Dataset records:
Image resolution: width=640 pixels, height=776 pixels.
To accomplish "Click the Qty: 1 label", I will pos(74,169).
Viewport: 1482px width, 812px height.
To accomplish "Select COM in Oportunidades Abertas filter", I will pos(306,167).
...
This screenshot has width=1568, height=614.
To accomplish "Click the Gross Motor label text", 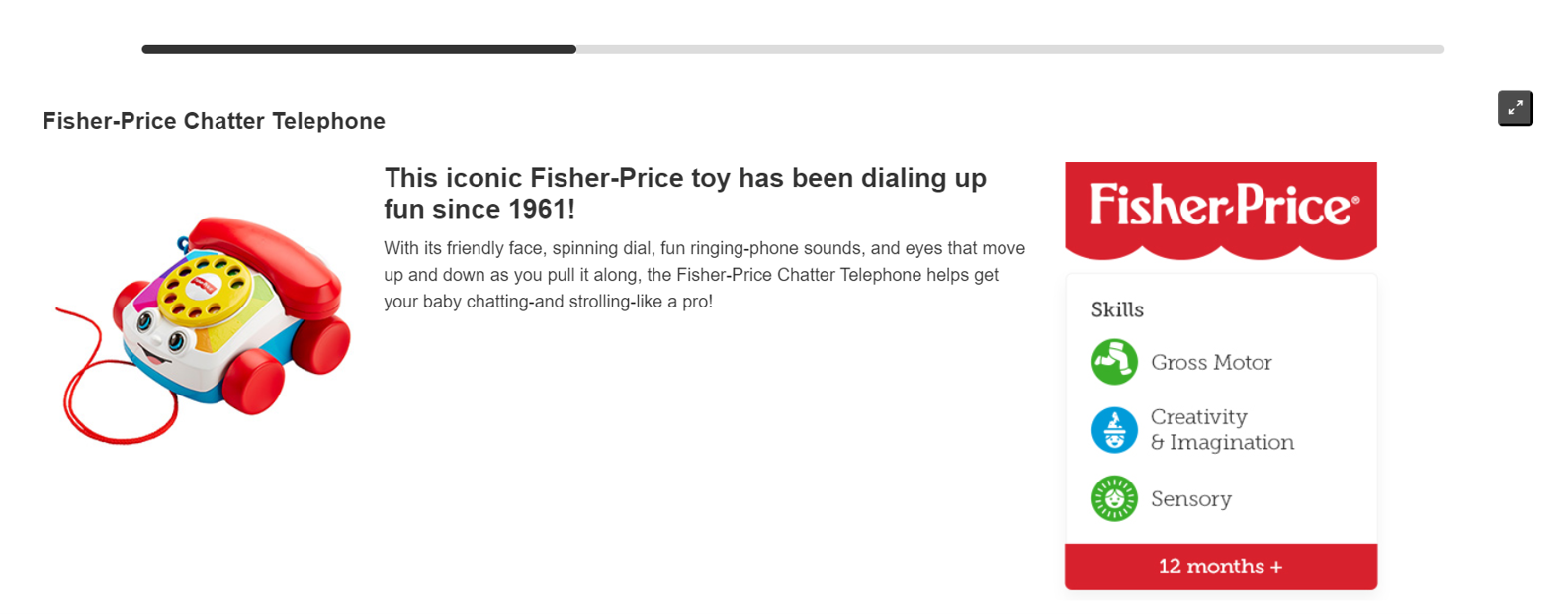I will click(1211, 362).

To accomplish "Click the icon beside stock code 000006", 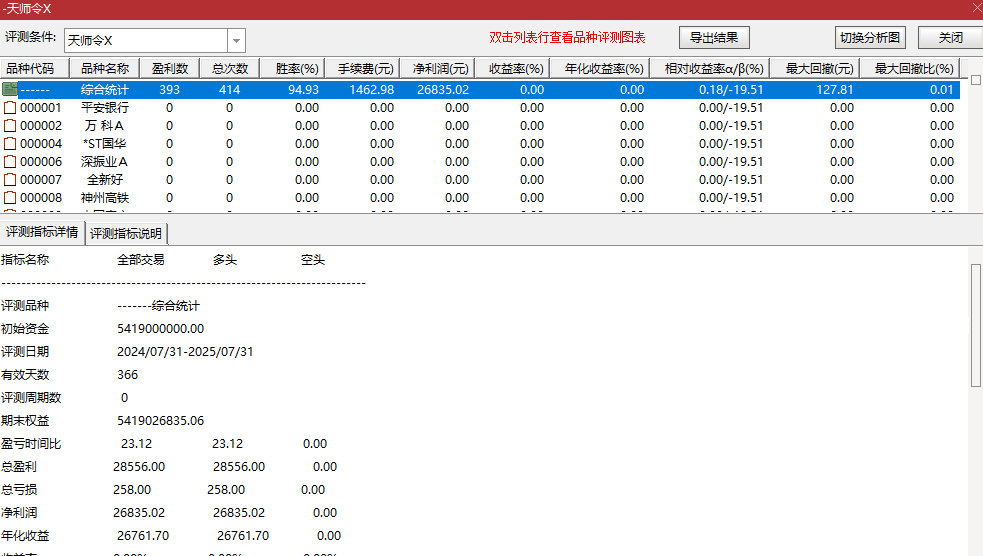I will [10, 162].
---
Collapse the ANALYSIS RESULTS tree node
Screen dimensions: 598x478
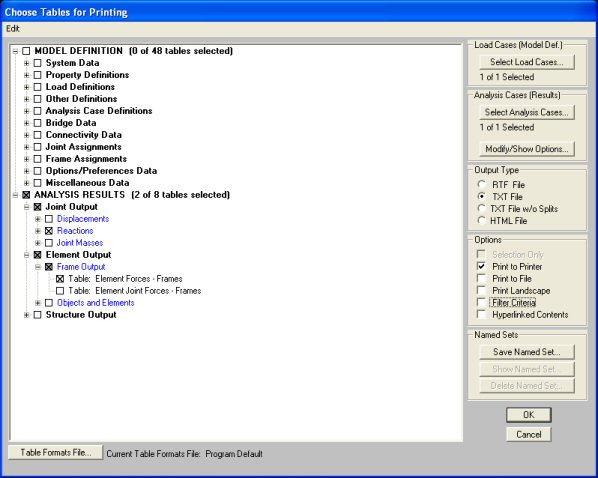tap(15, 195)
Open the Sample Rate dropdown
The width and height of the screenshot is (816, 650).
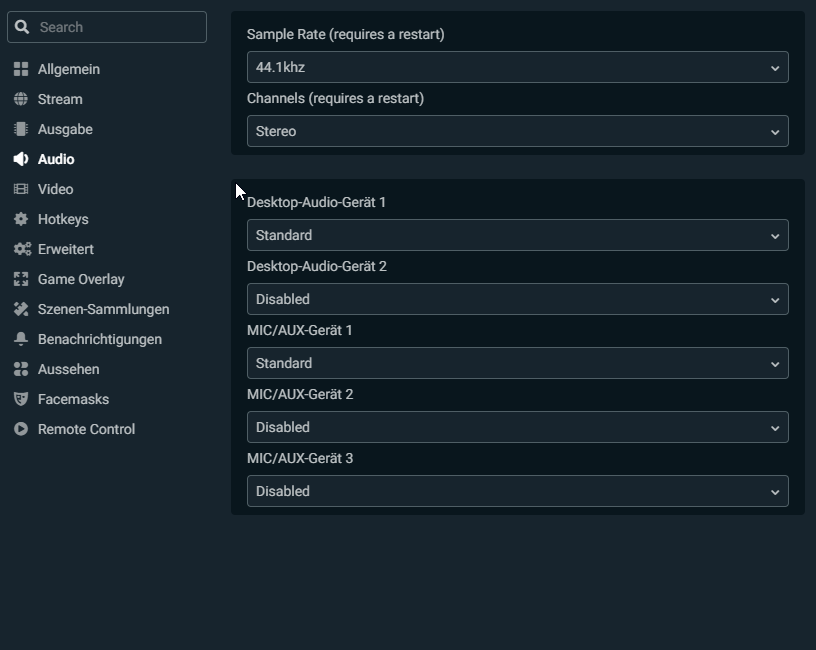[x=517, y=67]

Do this: Output the records from the line containing "Image resolution: width=640" through the line containing "I will pos(306,167)." as a Markdown table with the columns Row and Line, leaving out blank lines.

Result of the exercise:
| Row | Line |
|---|---|
| 1 | Image resolution: width=640 pixels, height=776 pixels. |
| 2 | To accomplish "Click the Qty: 1 label", I will pos(74,169). |
| 3 | Viewport: 1482px width, 812px height. |
| 4 | To accomplish "Select COM in Oportunidades Abertas filter", I will pos(306,167). |